All of lore.kernel.org
 help / color / mirror / Atom feed
* Re: the side effect of using copy skb instead of skb_clone in cdc ncm/mbim driver
       [not found] <CAOa2BBy4t_17J7G5bBpAZZpBWZYh+Cpc6Fn4u+9cV98M8CZ5gw@mail.gmail.com>
@ 2014-07-08  7:03 ` Bjørn Mork
       [not found]   ` <CAOa2BBwVxcC_WoAqExRgEX57BwkikOL_sOBnjus+udNzVB0zqw@mail.gmail.com>
  0 siblings, 1 reply; 4+ messages in thread
From: Bjørn Mork @ 2014-07-08  7:03 UTC (permalink / raw)
  To: joey ming; +Cc: jim_baxter, alexey.orishko, netdev, zhao.ming9

joey ming <joey.zming@gmail.com> writes:

> Hi, I was hoping you can help me with some questions.
>
> some qualcomm LTE modem has two mode: ECM and QC_NCM.

Yes, and worse than that: You can even mix and match these on UL and DL.

> QC_NCM is the
> protocol which qualcomm defined,the  difference between qc-ncm and cdc-mbim
> are:
> data pipe:     NDP sig vary
>                    qc-ncm  packets are composed of  NTH+datagram+NTB  but
> mbim/ncm are NTH+NTB+datagram

Both these schemes are allowed in NCM (and therefore MBIM).
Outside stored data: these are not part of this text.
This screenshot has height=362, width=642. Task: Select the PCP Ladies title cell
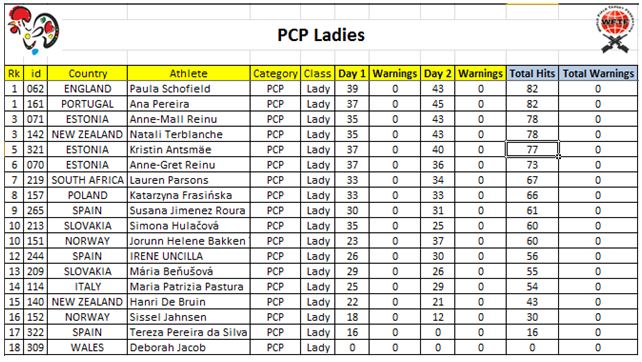(x=321, y=35)
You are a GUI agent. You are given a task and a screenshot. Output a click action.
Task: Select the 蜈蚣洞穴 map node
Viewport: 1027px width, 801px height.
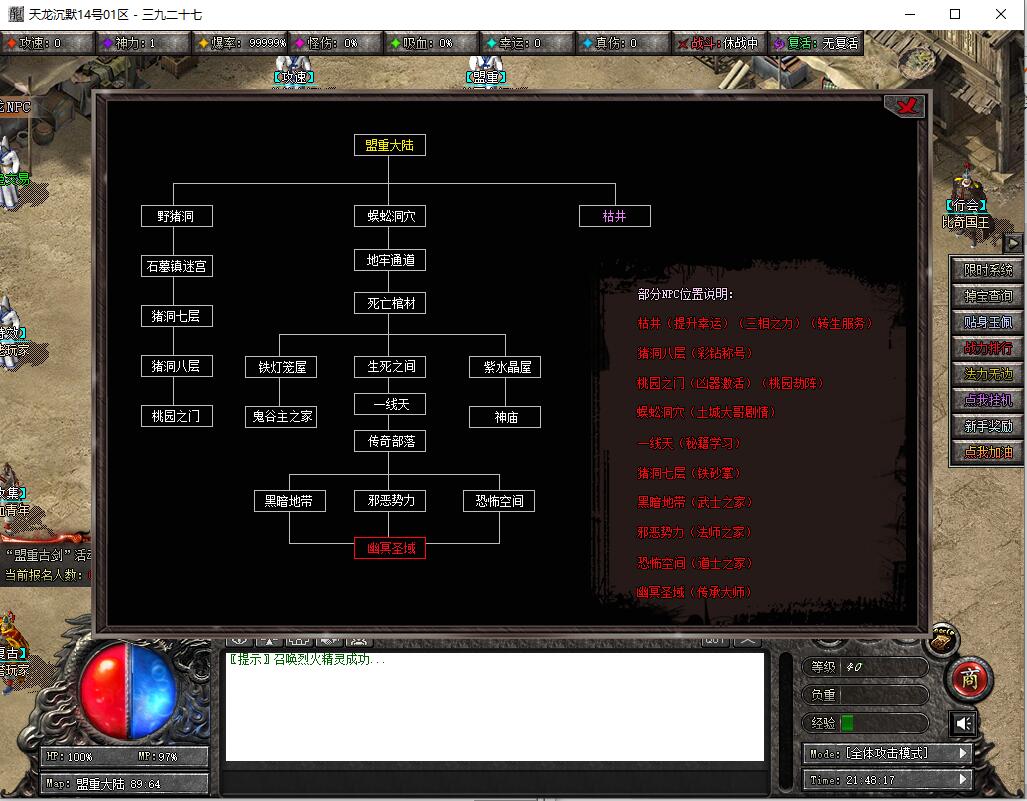tap(390, 216)
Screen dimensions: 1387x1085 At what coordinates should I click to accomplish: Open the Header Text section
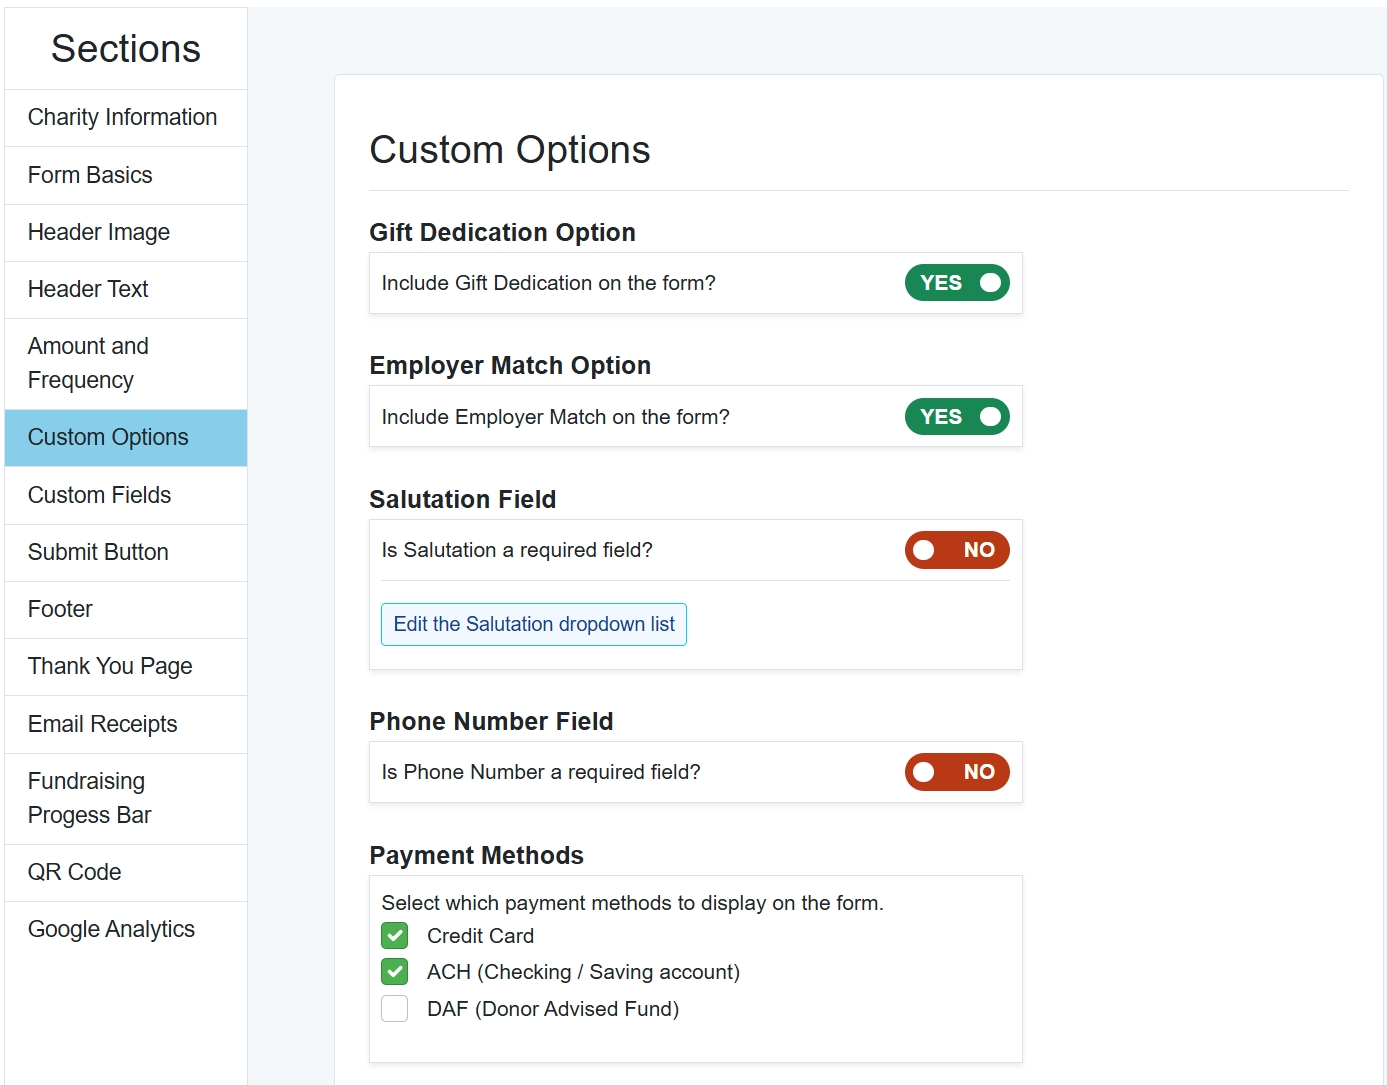coord(88,290)
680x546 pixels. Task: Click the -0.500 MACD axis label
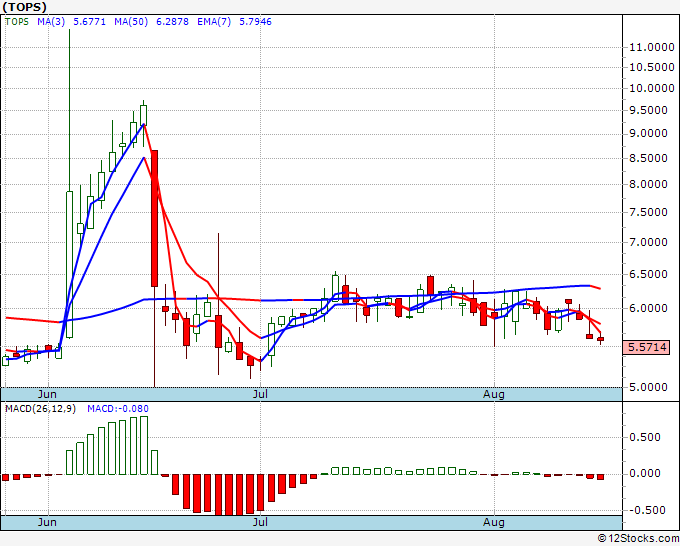click(646, 508)
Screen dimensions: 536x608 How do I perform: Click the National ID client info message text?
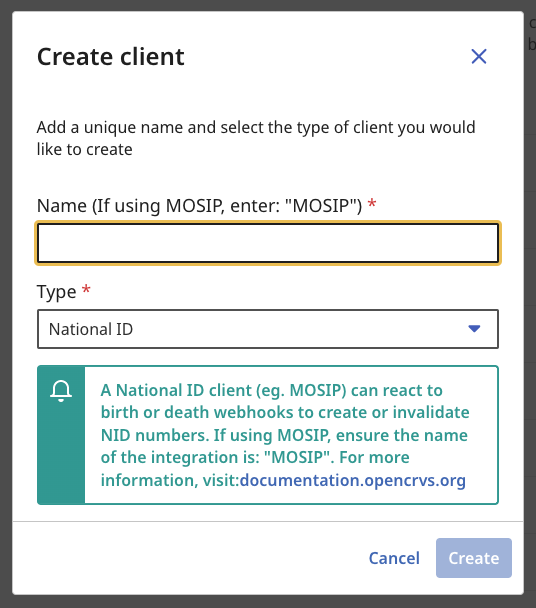285,435
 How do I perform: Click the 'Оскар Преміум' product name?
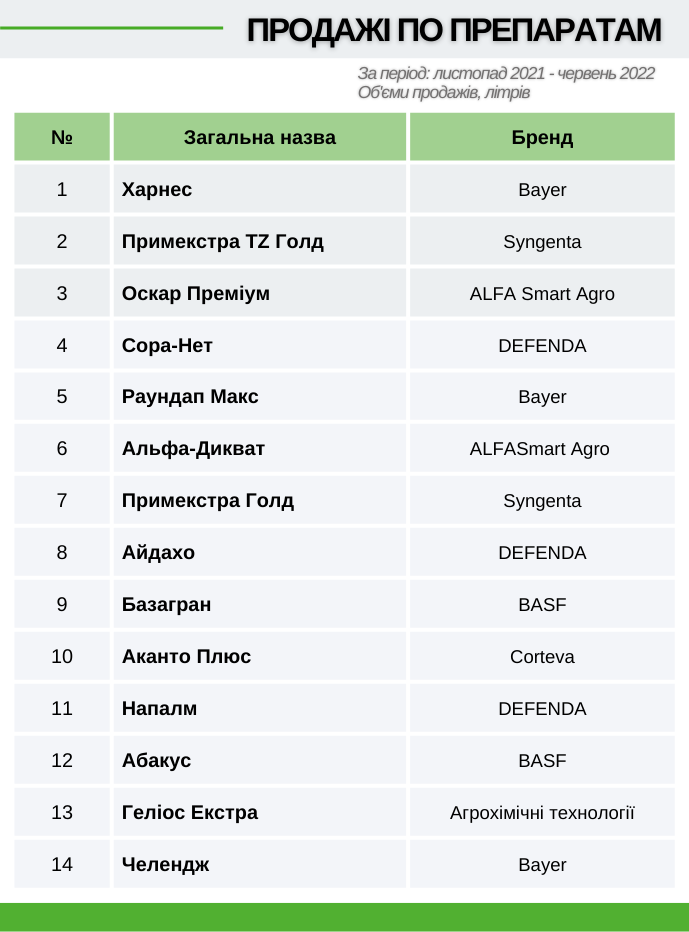[x=196, y=294]
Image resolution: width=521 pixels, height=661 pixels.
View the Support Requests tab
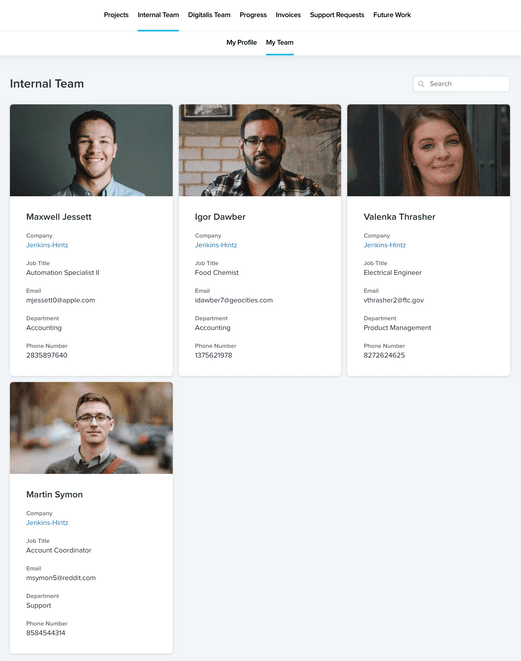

There is no
required datagram nd NTB order. Proper alignment is the only requirement.
So the only real difference is the signature, which AFAIK is
configurable on the QC_NCM devices.

> control pipe: the biggest difference is control pipe. QC-NCM uses QMI cmd
> to control device but mbim/ncm uses CDC cmd .

Yes, but this usage is actually also within the NCM spec.  The only
issues making a typical QC_NCM capable device fail as a CDC NCM class
device are
 - the default signature
 - the USB descriptors

Both are of course configurable by the modem vendors using these
chips/firmware toolkits, so it's possible to create standard CDC NCM
class devices out of these.  But you probably don't want to do that,
because there aren't any NCM class drivers which will let you access the
QMI control channel (except the one you have made :-), and you need QMI
for modem management.

> so for a QC-NCM driver, we can borrow the code of data pipe from
> cdc-mbim/ncm. for a real LTE modem(DL speed:150Mbps) the qc-ncm driver
> speed which used skb_clone in qc_ncm_rxfixup  can reach 126Mbps,but at the
> same time and same envirmont ecm driver can reach 144Mbps for the same
> modem.
> Thanks for google, I found  Bjorn Mork's discussion about buffering
> restrictions of cdc-ncm host driver.
>  the qc-ncm driver speed can reach 145Mbps  if  I used copy skb instead of
> skb_clone.
> as we know, the aggregation protocol(such as cdc-ncm,cdc-mbim,qc-ncm )
> major purpose are improving performance of CPU by reducing interrupts.
> Compared ecm and qc-ncm test result, I thought we didn't reach the goal.
> the interrupts decreased 20% BUT the driver load was no change.
> I used Intel Core Duo laptop and oprofiled in 3.12 kernel:
>   QC-NCM           0.3146%(CPU0)    0.2899%(CPU1)  vmlinux
>  vmlinux                  memcpy
>                           0.2198%(CPU0)    0.1864%(CPU1)  usbnet
>         usbnet                   usbnet
>                           0.0423 %(CPU0)   0.0385%(CPU1)  qmi_wwan
>      qmi_wwan              /qmi_wwan
>
>   CDC-ECM         0.2470%(CPU0)     0.1735%(CPU1)  usbnet
> usbnet                   /usbnet
>                           0.1341%(CPU0)     0.0132%(CPU1)  vmlinux
>          vmlinux                  memcpy
>                           0.0335%(CPU0)      0.0387%(CPU1)  qc_ncm
>         qc_ncm                  /qc_ncm
>
> for a high speed modem(DL >100Mbps), Is it a appropriate solution use copy
> skb? as above test result, memcpy load was higher than usbnet.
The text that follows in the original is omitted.